Page excerpt:
---*---
The analysis, from the Nathalie P. Voorhees Center for Neighborhood and Community Improvement at the University of Illinois at Chicago, focused on eight major regions around the state: Carbondale, Champaign, Chicago, Peoria, Quad Cities, Rockford, Springfield and St. Louis.

It found that even when accounting for potential job losses from the wage hike — and the possibility that low-wage earners could lose eligibility for other government assistance programs such as Medicaid — there is likely to be a net gain for low-wage households.

Households that rent are likely to benefit the most from an increase in minimum wage, according to the study.

“I was very surprised to see how great the gains were even from just an increase to a $10 per hour minimum wage in some of these regions,” said Lauren Nolan, a co-author of the study and economic development planner at the Voorhees Center. “I think we didn’t know how housing cost burdened those folks would be. And these are folks that are, again, working full-time, sometimes even with more than one wage earner in the household.”

The analysis focused on households where at least one person earns minimum wage and where more than 30 percent of the household income is spent on housing, the federal description of “housing cost burdened.”

Nolan said while it may seem obvious that raising take home pay would ease the cost burden of rent or mortgages, policymakers generally have not focused on raising the minimum wage as a tool to promote housing affordability. Instead, the discussion often revolves around increasing the stock of affordable housing or better distributing government subsidies for housing, such as vouchers.

“It’s a both-and solution,” Nolan said. “Increasing the minimum wage will make a significant dent in this problem and go a long way for working households. But (it)… should absolutely be coupled with other affordable housing programs.”

Looking at 2014 data of households with minimum wage earners, the study estimates that one quarter of Illinois households that own, and nearly half of households that rent, are housing cost burdened. In Chicago, those numbers rise to 34 percent and 61 percent, respectively.
---*---
Exercise objective:
Continue the article about the Illinois minimum wage and housing cost study from where it stops.
---*---
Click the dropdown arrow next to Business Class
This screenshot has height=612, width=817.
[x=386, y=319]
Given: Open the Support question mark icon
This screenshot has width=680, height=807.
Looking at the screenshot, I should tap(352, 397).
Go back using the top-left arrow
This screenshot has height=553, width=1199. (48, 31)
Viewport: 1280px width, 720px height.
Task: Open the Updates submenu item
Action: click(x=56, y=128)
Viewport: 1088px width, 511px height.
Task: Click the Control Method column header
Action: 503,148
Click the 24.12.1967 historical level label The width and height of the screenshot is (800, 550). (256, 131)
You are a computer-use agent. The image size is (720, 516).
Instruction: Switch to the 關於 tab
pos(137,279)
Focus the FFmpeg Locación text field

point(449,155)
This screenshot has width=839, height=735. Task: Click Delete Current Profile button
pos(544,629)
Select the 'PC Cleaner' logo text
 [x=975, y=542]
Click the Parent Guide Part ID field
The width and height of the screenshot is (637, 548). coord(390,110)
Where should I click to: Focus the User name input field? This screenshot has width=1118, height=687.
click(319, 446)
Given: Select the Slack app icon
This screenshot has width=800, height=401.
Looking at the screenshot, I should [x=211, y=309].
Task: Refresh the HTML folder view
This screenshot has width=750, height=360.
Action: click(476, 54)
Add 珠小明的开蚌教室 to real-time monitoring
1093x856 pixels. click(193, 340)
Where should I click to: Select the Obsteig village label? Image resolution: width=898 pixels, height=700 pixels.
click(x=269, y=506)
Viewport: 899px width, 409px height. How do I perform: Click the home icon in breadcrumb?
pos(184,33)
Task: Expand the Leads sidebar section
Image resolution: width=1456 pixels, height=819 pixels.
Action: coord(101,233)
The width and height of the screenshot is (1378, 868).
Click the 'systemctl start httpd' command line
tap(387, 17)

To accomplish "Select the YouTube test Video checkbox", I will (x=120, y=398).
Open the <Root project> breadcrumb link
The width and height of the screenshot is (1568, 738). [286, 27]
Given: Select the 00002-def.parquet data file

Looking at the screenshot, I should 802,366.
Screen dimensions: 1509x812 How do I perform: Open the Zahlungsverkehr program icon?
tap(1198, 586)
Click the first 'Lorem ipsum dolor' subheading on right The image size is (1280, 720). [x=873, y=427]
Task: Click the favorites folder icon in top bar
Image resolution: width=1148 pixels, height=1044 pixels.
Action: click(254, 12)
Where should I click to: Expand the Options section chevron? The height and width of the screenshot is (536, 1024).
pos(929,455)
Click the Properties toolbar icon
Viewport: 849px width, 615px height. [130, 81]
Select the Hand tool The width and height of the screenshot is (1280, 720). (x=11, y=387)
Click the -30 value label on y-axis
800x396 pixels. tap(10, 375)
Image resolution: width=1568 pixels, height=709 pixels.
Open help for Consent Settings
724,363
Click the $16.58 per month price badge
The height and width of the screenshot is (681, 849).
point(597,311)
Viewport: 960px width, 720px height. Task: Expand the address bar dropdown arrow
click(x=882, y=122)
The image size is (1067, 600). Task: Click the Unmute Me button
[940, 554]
---*---
Answer section:
The analysis explores the potential impact of raising the minimum wage in Illinois to $10 per hour, $13 per hour and $15 per hour. Tor Chicago, which already has a $10 per-hour minimum wage, it examines the impact of raising that wage to $13 per hour and $15 per hour.

It found more than 170,000 Illinois households in the study would no longer be “housing cost-burdened” if the wage were increased to $15 per hour. Chicago accounts for nearly 107,000 of those.

The study also examined the larger economic impact of raising the minimum wage, including the net effect of immediate job losses in service sector industries and the secondary ripple of job gains as minimum wage workers experience stronger purchasing power.

“We ran the numbers for the state of Illinois as a whole, and for the Chicago region, and at different minimum wage levels the net job loss was actually less than one percent,” Nolan said.

She said she would also expect a pay bump might result in some minimum wage earners no longer qualifying for public benefits, such as Medicaid and food stamps. She said more analysis is needed here, but believes workers would still net out better off than they had been with the lower wages.

The study recommends Illinois enact a $10 per-hour minimum wage in the upcoming year, and that the six-county Chicago region enact a $15 per-hour minimum wage.

Illinois currently has a minimum wage of $8.25 per hour. Chicago is on track to increase its minimum wage to $13 per hour by 2019. Cook County recently passed an ordinance that would increase the suburban minimum wage to $13 per hour by 2020.